[Collected data entries]
------------------------

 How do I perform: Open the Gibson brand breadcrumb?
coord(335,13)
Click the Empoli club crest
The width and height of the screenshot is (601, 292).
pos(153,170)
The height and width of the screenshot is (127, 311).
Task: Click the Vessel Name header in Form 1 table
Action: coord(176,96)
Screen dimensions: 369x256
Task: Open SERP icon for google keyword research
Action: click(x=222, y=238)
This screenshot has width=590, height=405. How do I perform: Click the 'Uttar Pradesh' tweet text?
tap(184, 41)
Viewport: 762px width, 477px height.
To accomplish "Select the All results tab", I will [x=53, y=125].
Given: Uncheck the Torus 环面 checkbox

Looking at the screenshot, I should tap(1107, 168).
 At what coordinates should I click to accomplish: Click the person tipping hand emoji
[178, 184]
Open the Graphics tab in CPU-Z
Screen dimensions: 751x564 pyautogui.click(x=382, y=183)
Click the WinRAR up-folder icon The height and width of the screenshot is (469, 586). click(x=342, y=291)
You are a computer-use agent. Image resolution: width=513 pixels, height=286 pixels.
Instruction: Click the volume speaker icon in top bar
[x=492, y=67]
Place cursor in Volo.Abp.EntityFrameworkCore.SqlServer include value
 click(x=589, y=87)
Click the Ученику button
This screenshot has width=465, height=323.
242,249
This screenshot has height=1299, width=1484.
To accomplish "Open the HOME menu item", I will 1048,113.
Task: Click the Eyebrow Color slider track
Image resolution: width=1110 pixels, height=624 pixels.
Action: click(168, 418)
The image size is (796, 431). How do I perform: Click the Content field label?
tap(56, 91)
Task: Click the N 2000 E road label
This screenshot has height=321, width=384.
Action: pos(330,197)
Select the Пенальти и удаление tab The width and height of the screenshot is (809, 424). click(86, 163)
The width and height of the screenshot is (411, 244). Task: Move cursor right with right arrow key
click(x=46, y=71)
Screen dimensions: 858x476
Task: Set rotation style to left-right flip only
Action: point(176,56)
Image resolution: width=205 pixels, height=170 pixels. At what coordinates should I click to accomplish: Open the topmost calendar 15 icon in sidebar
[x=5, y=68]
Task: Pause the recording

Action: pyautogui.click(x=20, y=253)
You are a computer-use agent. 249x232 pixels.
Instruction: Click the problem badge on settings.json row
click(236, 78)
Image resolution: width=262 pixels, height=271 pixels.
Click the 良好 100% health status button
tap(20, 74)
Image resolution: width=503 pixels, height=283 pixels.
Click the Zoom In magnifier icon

------------------------

Task.
Which lines of the records above contain the word "agent"? Copy each of them.

Task solution.
You are a computer-use agent. Image resolution: width=513 pixels, height=286 pixels.
You are a computer-use agent. 249x232 pixels.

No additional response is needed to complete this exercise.